**USING THE INFORMATION**:
[a] From the sarcoma text, print the part that opens with the words containing "(MSKCC: ‘Bone Cancer.’)" and closes with "of the disease.".
[b] List the types of bone sarcoma named in the sarcoma text's sentence that begins "There are three types of bone sarcoma".
[c] Go on with the sarcoma text from where it stops.

**READING TEXT**:

-- -- --

Soft tissue sarcomas often have no symptoms in the early stages but can cause symptoms as they grow larger or spread.  The symptoms depend on where the cancer develops.  You should see your GP if you have a worrying lump, particularly one that is getting bigger over time, or is the size of a golf ball or larger.

Diagnosis

Soft tissue sarcomas can only be diagnosed by a surgical biopsy, which is a procedure which removes tissue from the tumour so that it can be analysed under a microscope.

Treatment

Soft tissue sarcomas are treated using surgery, radiation therapy, and chemotherapy. Depending on the size, location, extent, and grade (growth rate) of the tumour, a combination of all or some of these treatments may be used. Biological therapy, such as treatment to stimulate the body’s immune system to fight cancer, or molecules that target certain genes expressed by the cancer cells, are also being used for some sarcomas.

*Treatment options should always be discussed with your oncologist and medical team.

BONE SARCOMAS

(MSKCC: ‘Bone Cancer.’)

Bone sarcomas (bone cancers) are the second large group of sarcoma. There are three types of bone sarcoma: osteosarcoma; Ewing’s sarcoma; and chrondrosarcoma. Bone sarcomas are very likely to be diagnosed in children, and due to the rarity and severity of bone cancer, a bone cancer specialist such as an orthopaedic oncologist, together with a multidisciplinary team, should be consulted in the treatment of the disease.

Bone tumours can be benign (non-cancerous) or malignant (cancerous). Benign bone tumours are rarely life threatening and do not spread within the body, however, they can grow and compress healthy bone tissue.

The most common type of primary bone cancer is osteosarcoma. Because it occurs in growing bones, it is most often found in children. Another type of primary bone cancer is chondrosarcoma which is found in the cartilage.  This cancer occurs more often in adults. Ewing’s sarcoma can occur as either a bone sarcoma or a soft tissue sarcoma depending upon the original location in the tumour.Symptoms and signs

Symptoms

The signs of sarcoma depend on the site where they arise. Patients with bone sarcoma may present with the following symptoms:

(Weinberg R,  Hanahan D, ‘The Hallmarks of Cancer’)

-- -- --

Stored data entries
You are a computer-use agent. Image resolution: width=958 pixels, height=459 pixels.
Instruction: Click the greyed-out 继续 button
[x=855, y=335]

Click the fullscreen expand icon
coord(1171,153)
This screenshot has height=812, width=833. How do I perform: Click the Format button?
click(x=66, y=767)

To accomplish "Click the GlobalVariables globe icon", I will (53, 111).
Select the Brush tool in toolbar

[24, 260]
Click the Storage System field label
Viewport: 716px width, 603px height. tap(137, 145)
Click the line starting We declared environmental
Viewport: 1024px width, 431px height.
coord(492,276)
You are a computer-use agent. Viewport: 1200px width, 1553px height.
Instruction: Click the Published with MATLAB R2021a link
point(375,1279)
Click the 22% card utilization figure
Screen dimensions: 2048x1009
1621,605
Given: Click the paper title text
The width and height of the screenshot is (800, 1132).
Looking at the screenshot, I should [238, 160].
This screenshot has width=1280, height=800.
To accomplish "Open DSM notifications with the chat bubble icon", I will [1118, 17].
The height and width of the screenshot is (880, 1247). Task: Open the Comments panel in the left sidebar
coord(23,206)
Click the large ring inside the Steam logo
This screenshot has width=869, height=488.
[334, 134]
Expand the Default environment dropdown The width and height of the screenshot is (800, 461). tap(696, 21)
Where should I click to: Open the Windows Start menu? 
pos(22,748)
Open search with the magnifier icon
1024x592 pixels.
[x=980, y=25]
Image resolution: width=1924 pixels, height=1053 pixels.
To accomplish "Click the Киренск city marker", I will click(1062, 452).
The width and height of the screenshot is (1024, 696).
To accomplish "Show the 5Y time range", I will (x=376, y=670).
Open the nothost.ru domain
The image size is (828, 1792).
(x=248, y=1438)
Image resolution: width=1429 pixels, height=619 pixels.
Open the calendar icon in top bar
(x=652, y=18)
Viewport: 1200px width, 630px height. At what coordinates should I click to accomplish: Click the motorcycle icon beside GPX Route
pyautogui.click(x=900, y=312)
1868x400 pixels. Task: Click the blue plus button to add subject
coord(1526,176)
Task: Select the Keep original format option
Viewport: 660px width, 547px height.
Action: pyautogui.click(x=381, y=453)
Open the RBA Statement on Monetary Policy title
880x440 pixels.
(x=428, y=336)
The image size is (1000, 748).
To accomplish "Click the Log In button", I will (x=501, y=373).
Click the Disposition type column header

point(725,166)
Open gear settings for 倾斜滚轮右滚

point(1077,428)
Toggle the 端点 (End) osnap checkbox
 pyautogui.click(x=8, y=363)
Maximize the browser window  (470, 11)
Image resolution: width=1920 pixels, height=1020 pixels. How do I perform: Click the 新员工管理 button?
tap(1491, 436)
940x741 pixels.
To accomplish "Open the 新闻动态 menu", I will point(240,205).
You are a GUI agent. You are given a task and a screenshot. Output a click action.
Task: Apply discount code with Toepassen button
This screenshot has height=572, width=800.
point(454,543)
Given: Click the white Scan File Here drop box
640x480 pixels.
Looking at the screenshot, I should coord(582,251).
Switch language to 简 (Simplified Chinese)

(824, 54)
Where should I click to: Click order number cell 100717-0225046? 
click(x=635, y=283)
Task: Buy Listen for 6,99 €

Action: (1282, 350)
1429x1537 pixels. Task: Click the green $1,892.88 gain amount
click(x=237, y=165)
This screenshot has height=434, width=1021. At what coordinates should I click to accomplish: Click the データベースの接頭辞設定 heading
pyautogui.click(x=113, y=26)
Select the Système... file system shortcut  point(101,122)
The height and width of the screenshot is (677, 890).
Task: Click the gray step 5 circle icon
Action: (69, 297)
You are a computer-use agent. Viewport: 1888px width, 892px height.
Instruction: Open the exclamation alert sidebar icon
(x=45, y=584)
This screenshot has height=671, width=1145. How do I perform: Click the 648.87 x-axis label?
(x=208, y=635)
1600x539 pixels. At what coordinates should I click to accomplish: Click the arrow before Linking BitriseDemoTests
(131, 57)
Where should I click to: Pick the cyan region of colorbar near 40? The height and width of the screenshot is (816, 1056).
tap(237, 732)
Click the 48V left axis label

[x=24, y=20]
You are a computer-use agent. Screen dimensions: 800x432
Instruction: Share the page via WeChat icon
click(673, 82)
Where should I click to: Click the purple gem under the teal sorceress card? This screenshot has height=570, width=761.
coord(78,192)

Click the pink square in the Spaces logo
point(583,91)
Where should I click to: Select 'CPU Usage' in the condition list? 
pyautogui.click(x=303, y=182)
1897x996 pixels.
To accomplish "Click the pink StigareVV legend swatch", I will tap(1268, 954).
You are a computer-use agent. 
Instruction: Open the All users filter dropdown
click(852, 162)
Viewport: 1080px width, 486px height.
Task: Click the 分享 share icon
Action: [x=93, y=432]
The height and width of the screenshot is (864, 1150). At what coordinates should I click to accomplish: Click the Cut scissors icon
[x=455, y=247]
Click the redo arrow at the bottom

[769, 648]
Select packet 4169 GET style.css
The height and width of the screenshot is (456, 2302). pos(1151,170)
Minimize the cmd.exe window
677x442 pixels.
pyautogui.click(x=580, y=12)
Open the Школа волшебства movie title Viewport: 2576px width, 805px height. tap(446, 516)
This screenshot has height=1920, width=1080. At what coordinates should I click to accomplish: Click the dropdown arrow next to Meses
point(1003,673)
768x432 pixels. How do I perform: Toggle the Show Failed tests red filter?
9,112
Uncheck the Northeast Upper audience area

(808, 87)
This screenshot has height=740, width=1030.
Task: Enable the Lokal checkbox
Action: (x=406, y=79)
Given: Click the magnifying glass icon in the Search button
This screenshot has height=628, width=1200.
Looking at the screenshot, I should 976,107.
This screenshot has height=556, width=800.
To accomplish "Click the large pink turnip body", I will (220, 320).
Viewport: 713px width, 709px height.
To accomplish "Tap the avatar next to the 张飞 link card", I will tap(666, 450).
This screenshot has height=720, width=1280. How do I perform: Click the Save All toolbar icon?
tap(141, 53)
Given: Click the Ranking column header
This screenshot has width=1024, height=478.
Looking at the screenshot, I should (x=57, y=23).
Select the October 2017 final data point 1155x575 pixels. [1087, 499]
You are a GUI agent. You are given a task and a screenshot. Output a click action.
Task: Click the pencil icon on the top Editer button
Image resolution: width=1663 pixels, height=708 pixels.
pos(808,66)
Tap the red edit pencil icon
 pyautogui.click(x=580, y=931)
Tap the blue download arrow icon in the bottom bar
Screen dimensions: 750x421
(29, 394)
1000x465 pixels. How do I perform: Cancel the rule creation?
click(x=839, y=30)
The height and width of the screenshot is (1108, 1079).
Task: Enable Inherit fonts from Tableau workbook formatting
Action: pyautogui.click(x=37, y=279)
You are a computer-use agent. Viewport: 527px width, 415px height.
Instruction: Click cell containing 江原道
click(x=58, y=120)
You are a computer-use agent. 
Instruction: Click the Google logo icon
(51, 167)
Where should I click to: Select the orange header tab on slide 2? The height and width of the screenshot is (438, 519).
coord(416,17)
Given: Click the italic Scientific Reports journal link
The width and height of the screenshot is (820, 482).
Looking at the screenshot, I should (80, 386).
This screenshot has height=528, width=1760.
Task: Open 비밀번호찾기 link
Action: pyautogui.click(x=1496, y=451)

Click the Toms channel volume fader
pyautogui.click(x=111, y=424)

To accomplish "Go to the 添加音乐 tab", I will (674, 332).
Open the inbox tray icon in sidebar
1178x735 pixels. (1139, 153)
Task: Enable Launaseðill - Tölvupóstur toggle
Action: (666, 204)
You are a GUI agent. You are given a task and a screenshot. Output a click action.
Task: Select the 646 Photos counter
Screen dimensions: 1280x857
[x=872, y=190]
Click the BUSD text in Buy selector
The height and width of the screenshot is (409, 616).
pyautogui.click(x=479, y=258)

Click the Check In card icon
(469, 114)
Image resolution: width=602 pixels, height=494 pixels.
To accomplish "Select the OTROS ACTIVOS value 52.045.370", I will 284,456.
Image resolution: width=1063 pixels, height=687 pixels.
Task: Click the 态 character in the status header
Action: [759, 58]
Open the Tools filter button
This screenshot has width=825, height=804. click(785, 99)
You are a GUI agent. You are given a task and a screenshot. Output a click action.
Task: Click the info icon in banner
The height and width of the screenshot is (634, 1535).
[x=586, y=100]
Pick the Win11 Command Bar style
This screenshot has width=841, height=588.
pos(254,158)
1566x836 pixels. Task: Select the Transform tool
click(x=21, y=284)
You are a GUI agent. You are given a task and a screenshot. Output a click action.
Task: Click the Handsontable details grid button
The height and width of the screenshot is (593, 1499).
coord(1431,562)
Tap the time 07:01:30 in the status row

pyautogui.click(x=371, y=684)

-- -- --

**RESULTS FOR THE EXERCISE**:
[a]
(MSKCC: ‘Bone Cancer.’)

Bone sarcomas (bone cancers) are the second large group of sarcoma. There are three types of bone sarcoma: osteosarcoma; Ewing’s sarcoma; and chrondrosarcoma. Bone sarcomas are very likely to be diagnosed in children, and due to the rarity and severity of bone cancer, a bone cancer specialist such as an orthopaedic oncologist, together with a multidisciplinary team, should be consulted in the treatment of the disease.

[b]
osteosarcoma
Ewing’s sarcoma
chrondrosarcoma

[c]
  • Bone swelling and pain which tends to worsen at night
  • Fractures may develop after minor trauma as the bone is weakened by the tumour
  • A new lump that may not necessarily be painful located anywhere in the body that increases in size, and may grow to a large size over time (patients experiencing soft tissue sarcomas)
  • Problems with movement such as an unexplained limp
  • Loss of feeling in the affected limb
  • Unexplained weightloss and fatigue

Diagnosis

X-rays are used to locate a tumour, and if the x-ray suggests a tumour is present than a doctor may require further testing such as a CT scan, Magnetic Resonance Imaging (MRI) or PET scan. Finally, a biopsy must be performed to determine if cancer is present, and is a procedure used to remove sample tissue from the tumour.

A surgeon, usually an orthopaedic oncologist, performs the procedure using a needle or making an incision. During a needle biopsy the surgeon makes a small hole in the bone and removes sample tissue with a small instrument. During an incisional biopsy, the surgeon cuts into the tumour and removes sample tissue. A Pathologist will then study the cells and tissues under a microscope to determine whether the tumour is cancerous.

Treatment

(Teicher, Beverley A, ‘Searching for molecular targets in sarcoma’)

The treatment of bone cancer depends on the size, location, type and stage of the cancer. Chemotherapy with surgery is often the primary treatment. While amputation of a limb is sometimes necessary, using chemotherapy either before or after surgery has allowed doctors to salvage the limb and improve survival in many cases. Radiation and immunotherapy, and targeted therapies may also present as treatment options.

Why are sarcomas dangerous?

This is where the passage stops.